I gave a presentation a couple months ago at the Spring meeting of the Michigan section of the American Association of Physics Teachers highlighting a project a pair of my electronics students did last school year. My students used an Arduino to read a 250g accelerometer to investigate the force a brain might feel in a violent football tackle.
From an Arduino point of view it was a trivial program. However, it was still a cool project for a variety of reasons. There were many opportunities for problem solving. They had to figure out how to embed the sensor in a meangingfull way, mount the helmet, and simulate a rough tackle. First task was determining how to mount the sensor. They asked if they could 3D print a head. This seemed reasonable to me, but I wasn’t sure if they’d have to design it or if we could find one. The head of Stephen Colbert was readily available and made us laugh, so that’s the one we printed after modifying it to accommodate the sensor. In retrospect this was not the best head to print as Colbert’s hair when 3D printed doesn’t squish the way real hair would. For this project it worked out fine, but for a side impact would not be ideal.
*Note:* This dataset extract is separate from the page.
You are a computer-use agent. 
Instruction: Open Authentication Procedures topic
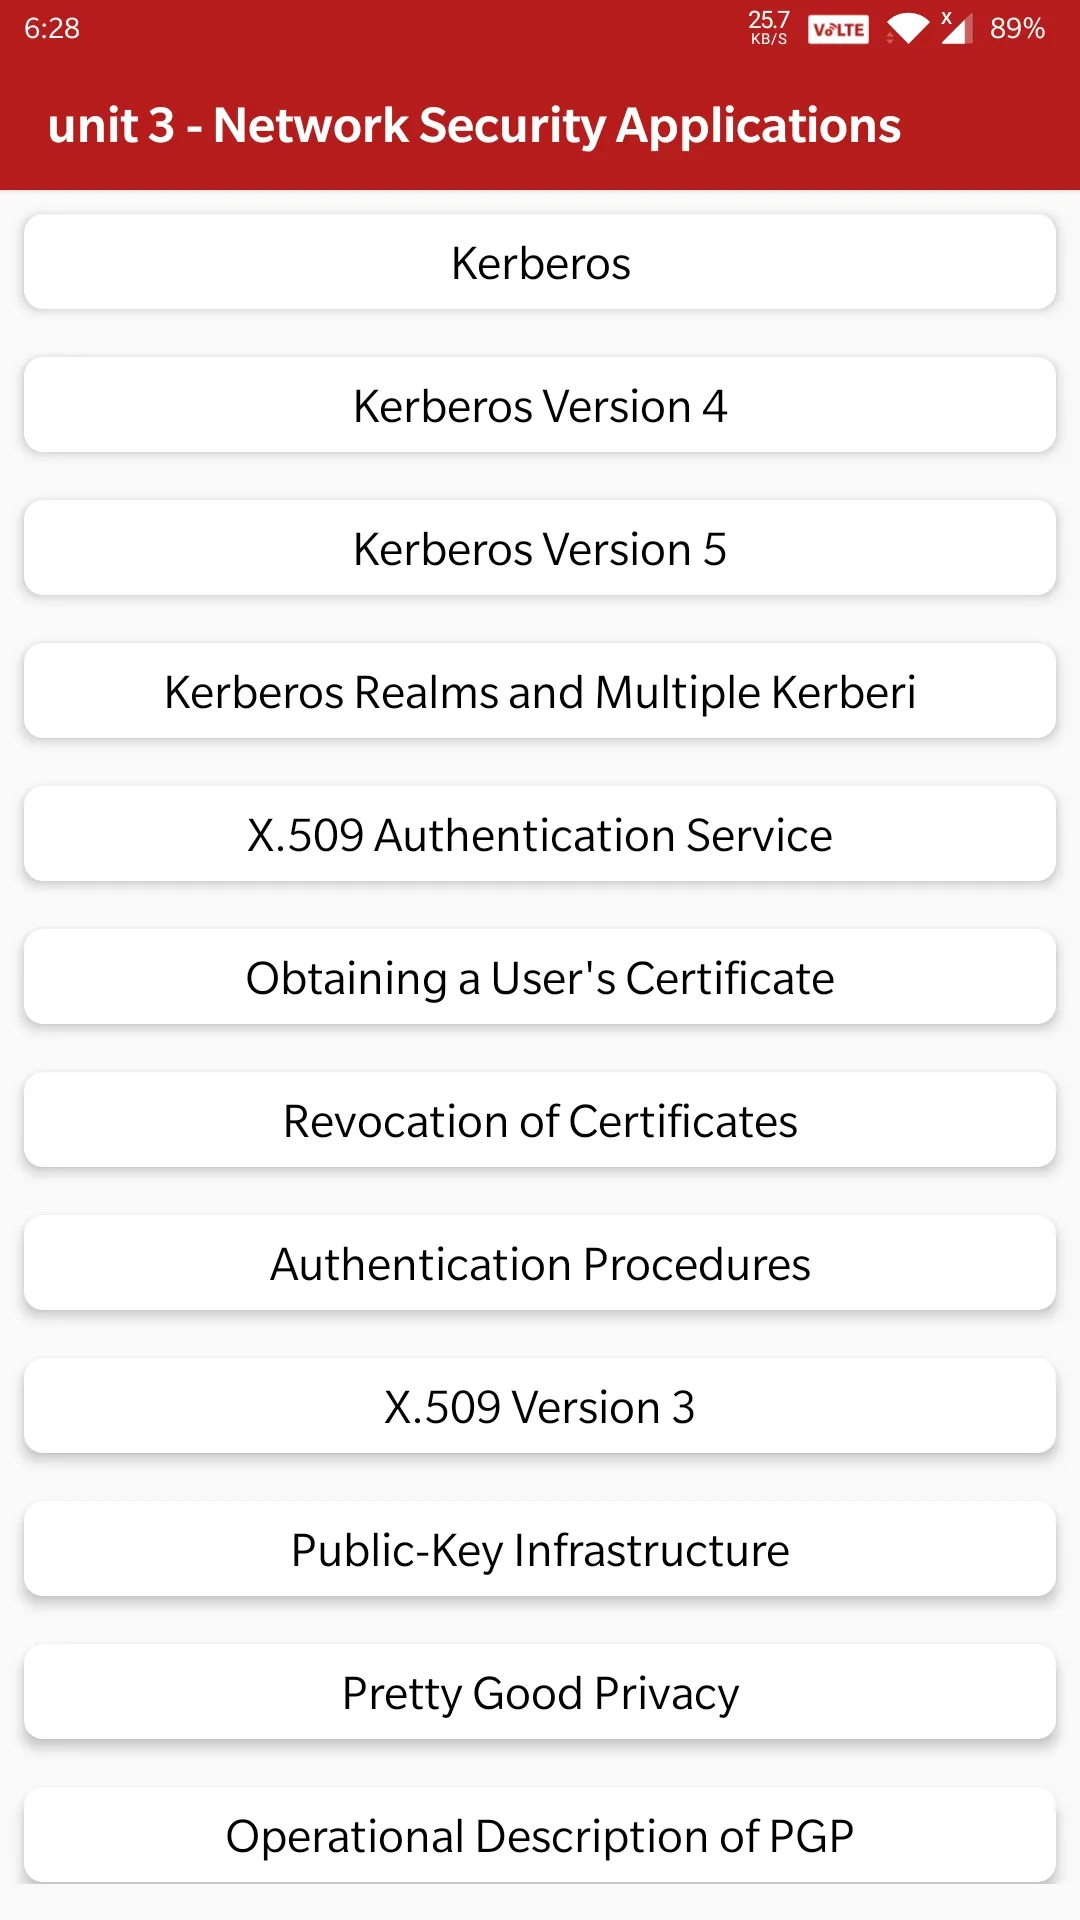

I really like this project because it gave students a chance to investigate something of interest to them that is also very topical. As football players, this was of direct interest to them and something with wider potential impact as well. When they finished it I immediately wanted to share this project with other physics teachers. It would be cool to see other teachers working with their own students to do similar projects. However, whenever I try to show teachers how to use Arduinos to collect data, their eyes start glaze over as soon as the code hits the screen.
I decided to attempt to meet my physics colleagues where they are rather than where I am. Most of the physics teachers I know have access to either Vernier or Pasco interfaces and sensors. At our school we have Vernier, so that’s what I used. I assume you could do something very similar with Pasco equipment. Vernier sells a cable you can use to make your own analog probeware. It turns out this was very easy to attach to our $30 accelerometer.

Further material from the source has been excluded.